#EricGarner’s grave site and #BlackLivesMatter on Blog#42

Seeing the New York Times’ photo of Eric Garner’s grave site made me very sad as its symbolism began sinking in.

What if what is an unmarked grave symbolizes the lack of progress in ending police killings? What if the fact that, in death, Garner has yet to be given the same acknowledgement we expect to receive: our name on a headstone, a label on an urn; some identifying information that reminds the viewer that we spent time on this earth. What if Black Lives Matter, like other movements before it, has reached its potential for social change? What if the protests of last year were the last mass-protests we’ll see, no matter how many more fall to the police state? What if brutality is our new normal? What if it’s too late for civil rights and civil liberties?

EricGarnerGraveSite
Eleven months after Eric Garner’s death, his grave is covered by a lush patch of grass in Union County, N.J. His mother, Gwen Carr, is pulling together money for a headstone.

Beyond the Chokehold: The Path to Eric Garner’s Death – NYTimes

By , and BENJAMIN MUELLER

 

Eric Garner was lumbering along a sidewalk on Staten Island on a July day when an unmarked police car pulled up.

The plainclothes officers inside knew Mr. Garner well, mostly for selling untaxed cigarettes not far from the nearby Staten Island Ferry Terminal.

Mr. Garner — who at 6 feet 2 inches tall and 395 pounds was hard to miss — recognized them, too. Everyone did, at least among those who hawked cigarettes and cheap goods on that stretch of Bay Street along Tompkinsville Park. For years, they played a cat-and-mouse game with the New York City officers who came to arrest them.

As the officers approached, Mr.
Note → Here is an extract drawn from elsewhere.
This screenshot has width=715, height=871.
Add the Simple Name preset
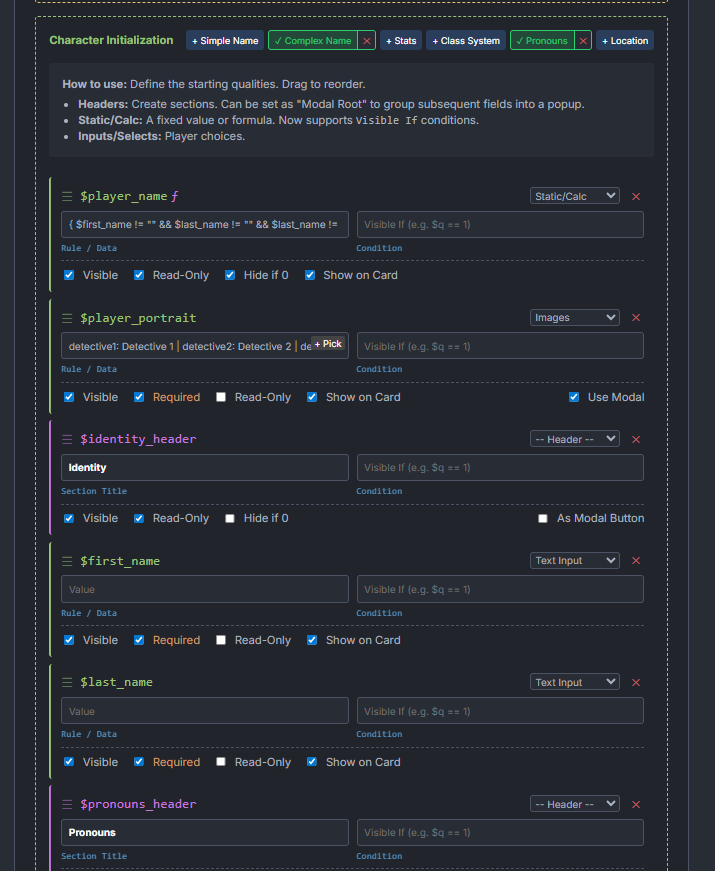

Garner, 43, shouted at them to back off, according to two witnesses. He flailed his arms. He refused to be detained or frisked. He had been arrested twice already that year near the same spot, in March and May, charged both times with circumventing state tax law.

But on that sweltering day in July, the officers left him with a warning.

“It was the first time I ever saw them let him go,” said John McCrae, who watched the encounter near the park. Mr. Garner took that experience to heart, Mr. McCrae said.